◆ **TO-DO LIST**
**1)** Duplicate a passage from the FPGA introduction, beginning at the words "FPGA Development Boards and" and stopping after "test FPGA-based designs.".
**2)** In the FPGA introduction, what year did Intel acquire Altera?

Introduction to FPGA computing for the HPC ecosystem¶

Field Programmable Gate Array (FPGA)¶

An FPGA (Field-Programmable Gate Array) is an integrated circuit designed to be configured by the user after manufacturing. It consists of an array of programmable logic blocks and a hierarchy of reconfigurable interconnects, allowing users to create custom digital circuits. FPGAs are known for their flexibility, enabling rapid prototyping and implementation of complex functions in hardware, making them suitable for applications in telecommunications, automotive, aerospace, and various other fields where custom and High-Performance Computing is needed.

Applications¶

FPGA vendors¶

Two major FPGA vendors:
- Intel Altera
- Xillinx AMD
Intel acquired Altera in 2015
Xillinx is solely focusing on the FPGA market while Intel is a sum of many parts
Both profiles are very interesting for heterogeneous computing
Among the others:
- Lattice Semiconductor
- QuickLogic
- Microchip Technology
- Achronix
- Efinix

FPGA for the HPC ecosystem¶

FPGA Development Boards and HPC (High-Performance Computing) FPGA Cards serve different purposes and have distinct characteristics:

FPGA Development Boards are primarily designed for learning, prototyping, and small-scale projects. They typically feature user-friendly interfaces, a variety of I/O options, and often include additional components like sensors, buttons, and displays. These boards are intended for engineers, students, and hobbyists to develop and test FPGA-based designs.

◆ **SUPPLIED DATA**

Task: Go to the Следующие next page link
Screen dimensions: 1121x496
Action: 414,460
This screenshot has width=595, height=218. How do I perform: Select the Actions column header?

◆ **TASK SOLUTIONS**
**1)**
FPGA Development Boards and HPC (High-Performance Computing) FPGA Cards serve different purposes and have distinct characteristics:

FPGA Development Boards are primarily designed for learning, prototyping, and small-scale projects. They typically feature user-friendly interfaces, a variety of I/O options, and often include additional components like sensors, buttons, and displays. These boards are intended for engineers, students, and hobbyists to develop and test FPGA-based designs.

**2)** 2015